**Instructions for the task**
Render the lines of the data below as a numbered list, leaving out blank lines and the pictures.

Data supplied start

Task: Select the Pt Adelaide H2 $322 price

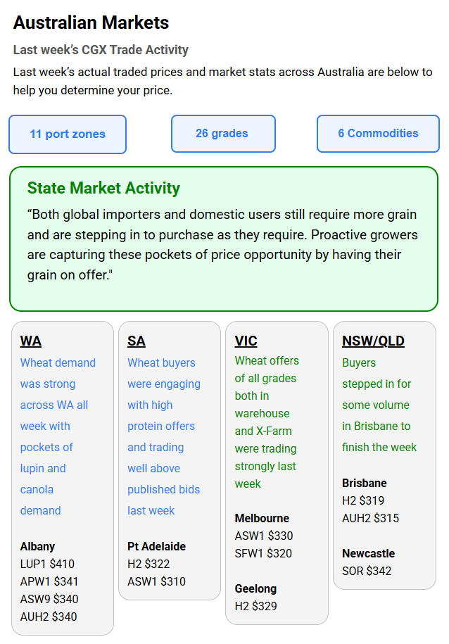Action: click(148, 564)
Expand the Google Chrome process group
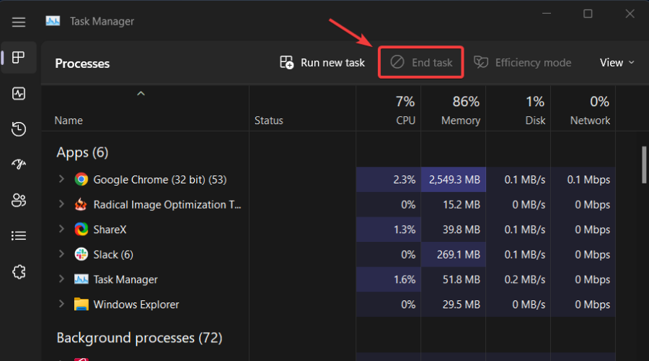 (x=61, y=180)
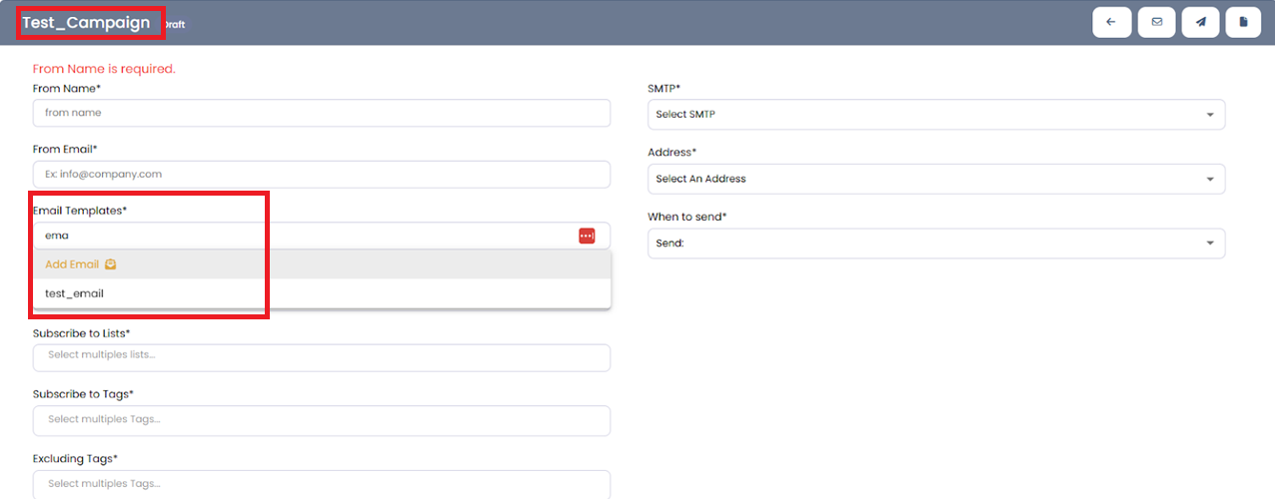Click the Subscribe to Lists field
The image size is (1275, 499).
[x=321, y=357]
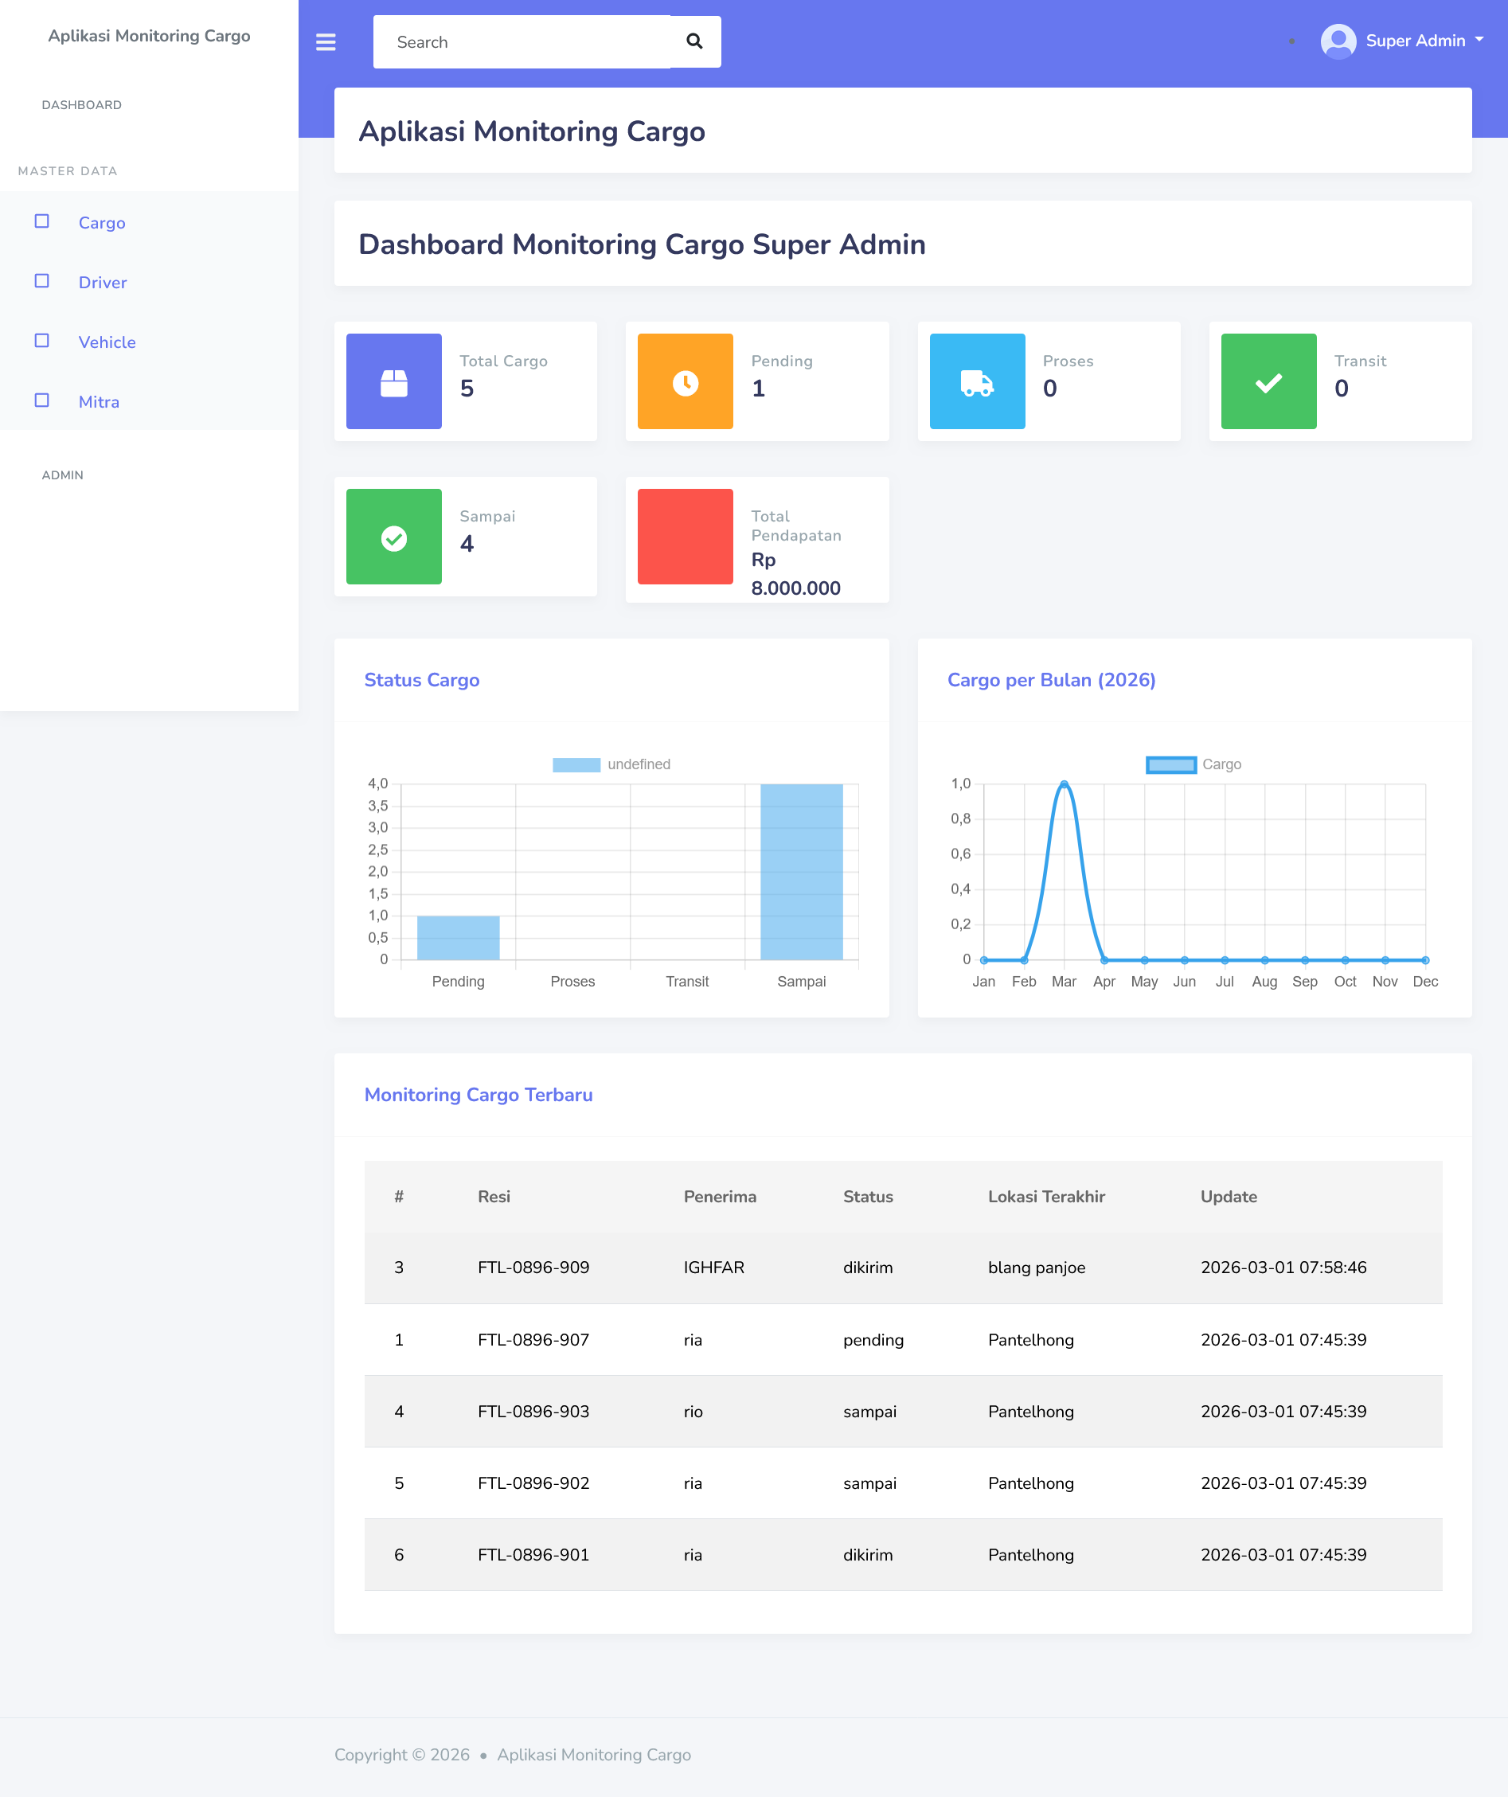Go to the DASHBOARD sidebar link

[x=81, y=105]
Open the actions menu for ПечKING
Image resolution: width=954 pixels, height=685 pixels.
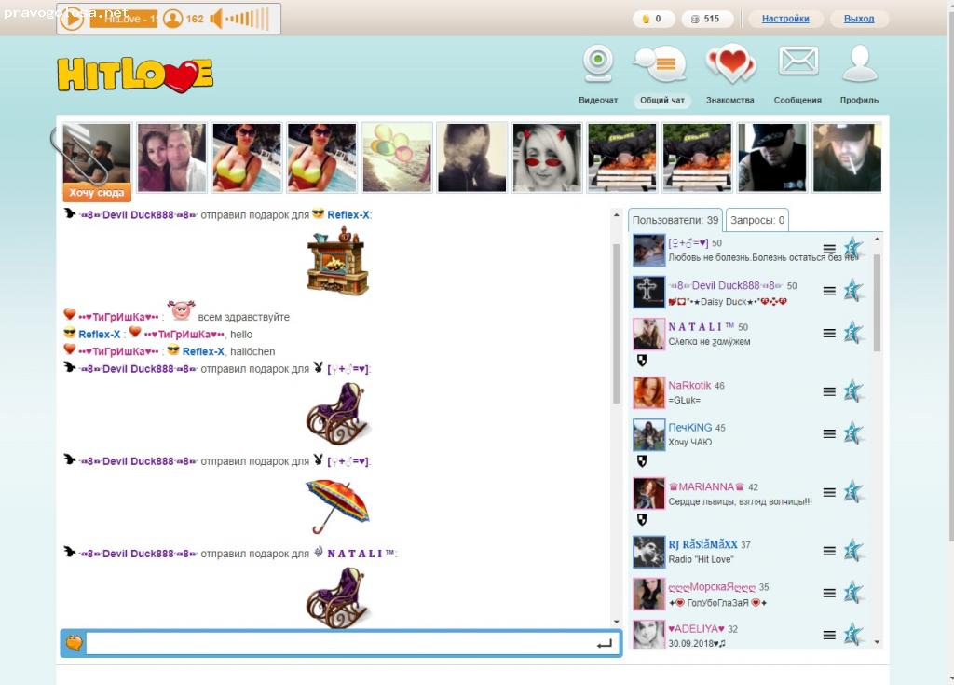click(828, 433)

Data supplied end

**Answer**
1. Task: Select the Pt Adelaide H2 $322 price
2. Action: click(148, 564)
3. Expand the Google Chrome process group
4.  (x=61, y=180)
5. Click the Subscribe to Lists field
6. The image size is (1275, 499).
7. [x=321, y=357]
8. Go to the DASHBOARD sidebar link
9. [x=81, y=105]
10. Open the actions menu for ПечKING
11. Image resolution: width=954 pixels, height=685 pixels.
12. click(828, 433)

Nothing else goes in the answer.